[Saved entries]
——————————
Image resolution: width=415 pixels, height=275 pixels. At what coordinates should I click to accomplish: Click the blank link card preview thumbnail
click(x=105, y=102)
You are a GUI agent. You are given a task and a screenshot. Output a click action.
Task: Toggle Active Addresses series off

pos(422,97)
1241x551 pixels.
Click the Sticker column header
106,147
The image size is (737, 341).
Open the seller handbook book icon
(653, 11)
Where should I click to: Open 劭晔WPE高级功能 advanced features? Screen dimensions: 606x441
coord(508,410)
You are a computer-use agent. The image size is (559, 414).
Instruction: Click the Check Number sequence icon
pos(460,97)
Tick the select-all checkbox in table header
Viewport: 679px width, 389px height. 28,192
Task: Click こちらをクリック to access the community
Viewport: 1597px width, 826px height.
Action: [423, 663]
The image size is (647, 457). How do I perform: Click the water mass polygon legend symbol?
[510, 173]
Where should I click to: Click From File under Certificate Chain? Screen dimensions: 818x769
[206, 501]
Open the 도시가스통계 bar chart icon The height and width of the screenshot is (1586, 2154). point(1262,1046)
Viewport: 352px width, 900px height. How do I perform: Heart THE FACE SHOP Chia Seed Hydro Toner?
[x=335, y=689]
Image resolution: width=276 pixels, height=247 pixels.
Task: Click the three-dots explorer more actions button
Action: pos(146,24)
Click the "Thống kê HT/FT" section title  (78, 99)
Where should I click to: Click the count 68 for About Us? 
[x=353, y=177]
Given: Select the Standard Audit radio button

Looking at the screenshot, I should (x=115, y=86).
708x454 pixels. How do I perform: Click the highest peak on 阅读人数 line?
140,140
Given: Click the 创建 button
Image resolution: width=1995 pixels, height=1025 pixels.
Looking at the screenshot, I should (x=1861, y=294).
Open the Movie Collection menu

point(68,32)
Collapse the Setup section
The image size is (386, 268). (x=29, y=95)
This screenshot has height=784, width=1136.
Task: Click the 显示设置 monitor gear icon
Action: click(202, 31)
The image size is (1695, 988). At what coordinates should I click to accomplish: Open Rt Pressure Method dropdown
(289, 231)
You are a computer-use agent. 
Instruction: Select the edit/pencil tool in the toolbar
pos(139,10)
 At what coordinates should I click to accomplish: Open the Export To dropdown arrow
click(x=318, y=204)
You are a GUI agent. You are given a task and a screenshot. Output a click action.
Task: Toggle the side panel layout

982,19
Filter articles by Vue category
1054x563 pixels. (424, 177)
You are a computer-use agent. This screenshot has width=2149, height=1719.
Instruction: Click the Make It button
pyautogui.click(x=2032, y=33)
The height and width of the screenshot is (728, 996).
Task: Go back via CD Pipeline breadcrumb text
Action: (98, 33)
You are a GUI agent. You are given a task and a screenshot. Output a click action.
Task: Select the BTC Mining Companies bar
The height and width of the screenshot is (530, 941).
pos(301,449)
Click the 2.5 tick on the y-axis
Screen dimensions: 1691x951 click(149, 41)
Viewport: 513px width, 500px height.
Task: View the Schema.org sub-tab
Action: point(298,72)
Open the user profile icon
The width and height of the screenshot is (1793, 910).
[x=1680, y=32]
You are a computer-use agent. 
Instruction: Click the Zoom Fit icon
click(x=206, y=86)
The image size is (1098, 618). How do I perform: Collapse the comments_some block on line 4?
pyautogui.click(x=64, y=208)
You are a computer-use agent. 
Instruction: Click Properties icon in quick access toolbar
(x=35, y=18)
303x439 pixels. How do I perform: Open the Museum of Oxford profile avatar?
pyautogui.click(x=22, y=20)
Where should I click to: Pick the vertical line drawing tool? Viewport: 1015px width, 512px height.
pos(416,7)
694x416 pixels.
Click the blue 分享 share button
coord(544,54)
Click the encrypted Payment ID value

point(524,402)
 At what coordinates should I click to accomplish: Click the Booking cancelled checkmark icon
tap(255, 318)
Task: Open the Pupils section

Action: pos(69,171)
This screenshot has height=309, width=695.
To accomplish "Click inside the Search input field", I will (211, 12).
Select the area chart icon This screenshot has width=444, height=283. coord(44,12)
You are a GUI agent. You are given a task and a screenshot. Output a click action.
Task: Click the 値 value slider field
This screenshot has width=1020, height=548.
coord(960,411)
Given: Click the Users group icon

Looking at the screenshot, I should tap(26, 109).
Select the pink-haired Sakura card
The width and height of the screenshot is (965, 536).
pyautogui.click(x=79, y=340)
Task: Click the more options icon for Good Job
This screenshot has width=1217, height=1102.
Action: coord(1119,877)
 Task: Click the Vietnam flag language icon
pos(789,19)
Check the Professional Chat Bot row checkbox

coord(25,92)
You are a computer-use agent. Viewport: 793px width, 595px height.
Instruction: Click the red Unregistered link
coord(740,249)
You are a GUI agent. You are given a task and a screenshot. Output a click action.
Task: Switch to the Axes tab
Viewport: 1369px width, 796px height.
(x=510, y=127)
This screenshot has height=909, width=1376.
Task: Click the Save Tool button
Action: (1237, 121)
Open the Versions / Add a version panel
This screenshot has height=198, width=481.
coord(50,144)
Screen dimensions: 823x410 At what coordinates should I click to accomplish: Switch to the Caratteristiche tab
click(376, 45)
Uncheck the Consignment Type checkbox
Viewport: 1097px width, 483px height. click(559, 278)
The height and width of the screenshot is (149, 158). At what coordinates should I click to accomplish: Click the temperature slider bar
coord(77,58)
——————————
• Task instructions
List every line of the saved entries above that contains the string "point", matching case exactly.

• Answer to the exercise
Open the 도시가스통계 bar chart icon The height and width of the screenshot is (1586, 2154). point(1262,1046)
point(68,32)
Action: point(298,72)
point(524,402)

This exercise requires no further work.